りぼんの読書ノート

Yahooブログから移行してきた読書ノートです

失われた岬(篠田節子)

物語の舞台となっているカムイヌフ岬とは、知床半島のようなところでしょうか。ヒグマや原生林に阻まれて陸地からの接近は不可能な岬の先端に向かう手段は漁船のみ。それも海が荒れない夏場の一時期に限られていて、浜辺から上陸することも難しいのです。

 

そんな最果ての岬を目指して失踪する人々がいます。末期癌患者のケアに尽くしてきた財閥系企業の社長令嬢の肇子。

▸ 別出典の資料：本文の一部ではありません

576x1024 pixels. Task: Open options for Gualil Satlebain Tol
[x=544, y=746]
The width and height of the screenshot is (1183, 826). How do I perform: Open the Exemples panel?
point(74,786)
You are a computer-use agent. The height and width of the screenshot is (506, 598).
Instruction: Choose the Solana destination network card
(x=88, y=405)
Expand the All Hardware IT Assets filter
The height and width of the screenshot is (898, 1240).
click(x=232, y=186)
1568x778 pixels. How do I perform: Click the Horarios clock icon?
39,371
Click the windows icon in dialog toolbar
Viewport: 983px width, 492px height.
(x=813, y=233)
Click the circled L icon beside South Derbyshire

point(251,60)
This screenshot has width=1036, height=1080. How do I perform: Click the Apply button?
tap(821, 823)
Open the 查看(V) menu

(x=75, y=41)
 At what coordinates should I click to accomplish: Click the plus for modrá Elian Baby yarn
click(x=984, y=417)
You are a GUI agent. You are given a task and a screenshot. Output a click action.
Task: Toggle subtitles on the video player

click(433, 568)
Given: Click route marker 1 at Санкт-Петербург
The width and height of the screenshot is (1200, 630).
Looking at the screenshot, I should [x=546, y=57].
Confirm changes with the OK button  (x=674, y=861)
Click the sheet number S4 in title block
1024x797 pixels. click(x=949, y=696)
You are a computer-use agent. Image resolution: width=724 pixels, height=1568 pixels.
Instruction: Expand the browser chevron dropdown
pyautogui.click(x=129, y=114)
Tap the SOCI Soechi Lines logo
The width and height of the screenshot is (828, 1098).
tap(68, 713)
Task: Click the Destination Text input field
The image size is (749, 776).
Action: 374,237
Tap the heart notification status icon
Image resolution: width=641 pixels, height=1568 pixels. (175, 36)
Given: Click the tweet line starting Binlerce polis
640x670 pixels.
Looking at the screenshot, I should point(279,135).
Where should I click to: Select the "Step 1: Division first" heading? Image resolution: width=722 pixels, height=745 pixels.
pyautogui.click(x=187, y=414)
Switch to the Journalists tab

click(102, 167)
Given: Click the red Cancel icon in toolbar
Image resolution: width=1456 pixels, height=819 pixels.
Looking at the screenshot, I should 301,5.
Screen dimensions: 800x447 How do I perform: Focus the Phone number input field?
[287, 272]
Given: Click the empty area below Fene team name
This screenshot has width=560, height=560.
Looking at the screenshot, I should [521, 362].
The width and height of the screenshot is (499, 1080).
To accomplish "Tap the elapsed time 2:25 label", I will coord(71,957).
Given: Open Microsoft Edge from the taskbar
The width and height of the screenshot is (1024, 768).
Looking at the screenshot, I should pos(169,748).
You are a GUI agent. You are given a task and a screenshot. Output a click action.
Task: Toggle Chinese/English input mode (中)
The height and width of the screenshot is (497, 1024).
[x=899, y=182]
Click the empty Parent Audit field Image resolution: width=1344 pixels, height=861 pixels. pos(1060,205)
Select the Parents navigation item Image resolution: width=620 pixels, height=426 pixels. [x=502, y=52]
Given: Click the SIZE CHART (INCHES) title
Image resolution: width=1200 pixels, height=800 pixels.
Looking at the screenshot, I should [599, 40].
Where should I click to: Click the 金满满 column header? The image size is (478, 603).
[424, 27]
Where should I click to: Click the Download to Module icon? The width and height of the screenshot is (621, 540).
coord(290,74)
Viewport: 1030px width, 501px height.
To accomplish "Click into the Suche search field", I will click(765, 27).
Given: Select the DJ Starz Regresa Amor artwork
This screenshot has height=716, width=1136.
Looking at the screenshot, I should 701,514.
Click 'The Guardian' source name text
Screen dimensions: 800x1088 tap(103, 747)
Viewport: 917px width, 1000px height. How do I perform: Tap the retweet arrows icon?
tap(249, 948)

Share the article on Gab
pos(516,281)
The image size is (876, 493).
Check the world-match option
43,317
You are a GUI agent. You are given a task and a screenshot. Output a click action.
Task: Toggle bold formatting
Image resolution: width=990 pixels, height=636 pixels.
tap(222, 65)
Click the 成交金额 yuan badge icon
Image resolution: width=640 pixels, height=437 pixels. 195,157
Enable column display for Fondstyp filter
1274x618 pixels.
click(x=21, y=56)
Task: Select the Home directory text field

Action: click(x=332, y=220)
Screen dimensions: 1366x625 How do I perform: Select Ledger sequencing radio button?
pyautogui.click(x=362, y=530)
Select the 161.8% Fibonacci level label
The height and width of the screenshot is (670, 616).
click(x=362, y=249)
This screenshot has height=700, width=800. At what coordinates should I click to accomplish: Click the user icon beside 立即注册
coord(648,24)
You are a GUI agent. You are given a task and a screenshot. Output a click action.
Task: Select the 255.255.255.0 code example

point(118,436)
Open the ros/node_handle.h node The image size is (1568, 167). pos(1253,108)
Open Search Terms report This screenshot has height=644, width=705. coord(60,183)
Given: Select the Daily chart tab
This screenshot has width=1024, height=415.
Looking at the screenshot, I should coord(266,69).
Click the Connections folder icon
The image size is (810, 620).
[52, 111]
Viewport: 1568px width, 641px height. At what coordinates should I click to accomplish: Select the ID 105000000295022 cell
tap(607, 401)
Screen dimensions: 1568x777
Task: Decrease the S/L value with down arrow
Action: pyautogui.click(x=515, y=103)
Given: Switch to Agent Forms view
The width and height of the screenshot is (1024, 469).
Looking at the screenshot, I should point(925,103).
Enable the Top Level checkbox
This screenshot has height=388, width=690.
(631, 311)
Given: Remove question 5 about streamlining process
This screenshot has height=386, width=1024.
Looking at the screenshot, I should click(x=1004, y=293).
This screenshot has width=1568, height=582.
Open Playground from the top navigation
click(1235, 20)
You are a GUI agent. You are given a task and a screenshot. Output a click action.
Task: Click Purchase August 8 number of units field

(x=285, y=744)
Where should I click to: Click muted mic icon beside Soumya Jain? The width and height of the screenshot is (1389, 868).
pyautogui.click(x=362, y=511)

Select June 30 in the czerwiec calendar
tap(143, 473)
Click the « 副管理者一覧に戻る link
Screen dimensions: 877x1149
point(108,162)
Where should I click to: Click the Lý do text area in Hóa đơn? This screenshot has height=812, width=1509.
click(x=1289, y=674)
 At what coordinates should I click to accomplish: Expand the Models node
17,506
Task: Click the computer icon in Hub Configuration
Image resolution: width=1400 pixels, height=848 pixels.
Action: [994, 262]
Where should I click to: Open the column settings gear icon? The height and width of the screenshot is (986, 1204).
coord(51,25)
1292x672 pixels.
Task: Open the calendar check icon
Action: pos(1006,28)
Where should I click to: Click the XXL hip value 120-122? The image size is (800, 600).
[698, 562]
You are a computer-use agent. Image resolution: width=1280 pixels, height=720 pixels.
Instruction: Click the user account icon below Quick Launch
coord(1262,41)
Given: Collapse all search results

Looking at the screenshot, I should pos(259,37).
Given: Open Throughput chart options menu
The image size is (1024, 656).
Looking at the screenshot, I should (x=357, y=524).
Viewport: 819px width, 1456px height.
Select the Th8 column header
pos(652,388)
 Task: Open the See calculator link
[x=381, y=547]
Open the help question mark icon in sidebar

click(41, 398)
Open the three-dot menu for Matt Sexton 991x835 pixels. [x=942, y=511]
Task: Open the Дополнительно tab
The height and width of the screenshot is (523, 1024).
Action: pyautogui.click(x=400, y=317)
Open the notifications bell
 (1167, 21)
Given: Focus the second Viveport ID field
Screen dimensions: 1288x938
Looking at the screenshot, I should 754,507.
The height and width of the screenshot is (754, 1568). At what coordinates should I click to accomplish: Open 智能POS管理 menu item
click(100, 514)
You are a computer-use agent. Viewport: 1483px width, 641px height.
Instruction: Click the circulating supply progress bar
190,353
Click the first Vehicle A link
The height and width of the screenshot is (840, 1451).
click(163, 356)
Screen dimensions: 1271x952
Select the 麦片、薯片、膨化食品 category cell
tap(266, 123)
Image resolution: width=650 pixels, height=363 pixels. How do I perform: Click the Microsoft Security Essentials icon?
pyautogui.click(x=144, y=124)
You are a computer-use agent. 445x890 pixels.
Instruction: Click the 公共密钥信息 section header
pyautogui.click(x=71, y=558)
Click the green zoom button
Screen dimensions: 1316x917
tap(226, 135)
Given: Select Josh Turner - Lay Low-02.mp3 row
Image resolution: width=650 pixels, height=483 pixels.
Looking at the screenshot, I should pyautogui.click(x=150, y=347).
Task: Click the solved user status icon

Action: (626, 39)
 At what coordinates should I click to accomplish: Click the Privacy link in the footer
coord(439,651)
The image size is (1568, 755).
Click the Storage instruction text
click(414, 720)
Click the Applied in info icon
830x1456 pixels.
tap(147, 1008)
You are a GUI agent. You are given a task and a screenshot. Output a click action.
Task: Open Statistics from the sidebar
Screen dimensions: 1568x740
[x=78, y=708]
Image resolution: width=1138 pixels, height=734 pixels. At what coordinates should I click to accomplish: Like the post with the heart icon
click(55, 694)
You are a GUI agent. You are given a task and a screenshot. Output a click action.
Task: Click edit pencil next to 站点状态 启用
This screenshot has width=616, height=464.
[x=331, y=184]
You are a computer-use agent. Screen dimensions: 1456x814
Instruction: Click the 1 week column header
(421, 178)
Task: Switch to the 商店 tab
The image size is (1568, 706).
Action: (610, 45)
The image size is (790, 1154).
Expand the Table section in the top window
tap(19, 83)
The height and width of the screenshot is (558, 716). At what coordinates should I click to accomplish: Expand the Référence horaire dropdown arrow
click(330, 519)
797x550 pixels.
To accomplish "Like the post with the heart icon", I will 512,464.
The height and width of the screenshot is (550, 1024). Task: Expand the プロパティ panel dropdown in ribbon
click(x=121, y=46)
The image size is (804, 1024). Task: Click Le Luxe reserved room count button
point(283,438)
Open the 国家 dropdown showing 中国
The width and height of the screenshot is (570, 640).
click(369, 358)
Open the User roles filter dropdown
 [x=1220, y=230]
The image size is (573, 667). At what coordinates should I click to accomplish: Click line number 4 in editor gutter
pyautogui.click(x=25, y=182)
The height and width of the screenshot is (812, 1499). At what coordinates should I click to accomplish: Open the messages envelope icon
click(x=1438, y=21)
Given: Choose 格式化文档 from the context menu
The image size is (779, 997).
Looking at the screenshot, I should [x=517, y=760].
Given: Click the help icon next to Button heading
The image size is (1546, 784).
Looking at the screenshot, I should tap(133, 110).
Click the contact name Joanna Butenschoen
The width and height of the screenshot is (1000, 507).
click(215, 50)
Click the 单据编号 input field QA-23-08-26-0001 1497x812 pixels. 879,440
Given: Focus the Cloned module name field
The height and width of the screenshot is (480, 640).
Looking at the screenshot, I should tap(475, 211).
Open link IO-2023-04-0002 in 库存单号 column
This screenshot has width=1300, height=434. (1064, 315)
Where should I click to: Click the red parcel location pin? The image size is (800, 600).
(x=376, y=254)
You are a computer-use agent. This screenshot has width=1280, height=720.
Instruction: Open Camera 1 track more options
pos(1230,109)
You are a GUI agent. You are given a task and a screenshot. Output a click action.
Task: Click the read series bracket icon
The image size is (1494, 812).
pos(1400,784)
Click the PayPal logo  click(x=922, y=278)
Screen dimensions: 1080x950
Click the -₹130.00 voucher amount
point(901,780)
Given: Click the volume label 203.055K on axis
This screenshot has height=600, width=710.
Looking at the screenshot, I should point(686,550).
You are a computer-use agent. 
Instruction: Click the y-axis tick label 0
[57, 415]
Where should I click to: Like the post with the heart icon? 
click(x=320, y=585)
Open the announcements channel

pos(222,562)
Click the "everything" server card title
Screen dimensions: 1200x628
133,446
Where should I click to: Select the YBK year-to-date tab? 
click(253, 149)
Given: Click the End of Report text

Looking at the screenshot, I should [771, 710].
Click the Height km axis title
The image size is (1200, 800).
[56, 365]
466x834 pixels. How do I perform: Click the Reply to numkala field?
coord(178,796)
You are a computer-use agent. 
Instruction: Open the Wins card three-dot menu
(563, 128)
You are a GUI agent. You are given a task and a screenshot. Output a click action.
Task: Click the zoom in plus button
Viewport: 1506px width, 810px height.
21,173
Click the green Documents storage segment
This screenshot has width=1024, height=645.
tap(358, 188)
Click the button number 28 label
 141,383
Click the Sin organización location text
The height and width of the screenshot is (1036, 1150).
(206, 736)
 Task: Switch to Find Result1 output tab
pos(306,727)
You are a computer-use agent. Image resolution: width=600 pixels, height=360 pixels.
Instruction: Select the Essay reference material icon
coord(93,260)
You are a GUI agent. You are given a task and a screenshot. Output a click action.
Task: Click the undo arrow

あらゆることに優れたセンスを発揮する一方で清貧感を漂わす人妻の清花。ノーベル文学賞を受賞作家の一ノ瀬・・。そこは誰にでも開かれている場所ではありません。肇子を追った青年実業家はヒグマに襲われて半身不随となり、清花を追った夫は死体となって発見されます。そして一ノ瀬を追う担当編集者の相沢の前で、岬にたどりつくための手がかりは何度も途絶えるのでした。

 

戦時中に不審な研究所があったと噂される岬は、どのような秘密を内包しているのでしょう。しかもそこは、カルト宗教やスピリチュアリズムとは無縁の場所のようなのです。フリージャーナリストの石垣と組んだ相沢は、一連の事件の真相に迫っていくのですが・・。

 

本書は人間界と自然界の関係性の根源を問う作品のようです。かつて先住民族が静謐な暮らしを営んでいた岬は、なぜ今はごく少数の選ばれた人たちしかたどり着けない場所となってしまったのか。そこは人間にとっての理想郷なのか。そこで暮らし続けることにどのような意味があるのか。2029年へと飛ぶ最終章の暗澹たる時代背景の中で、その問いは切実なものになっているようです。そして暗い近未来の状況は、間違いなく現在と陸続きにあるのです。

 

本書が示す近未来図の中では、最後に楽しく海外旅行ができたのは2019年のことでした。その後は、頻発する未知の感染症威、イデオロギー対立と経済的利害による国家間の緊張の高まり、各地での紛争やテロの勃発、異常気象などによって、国外に出ることはリスクでしかなくなってしまったというのですが・・。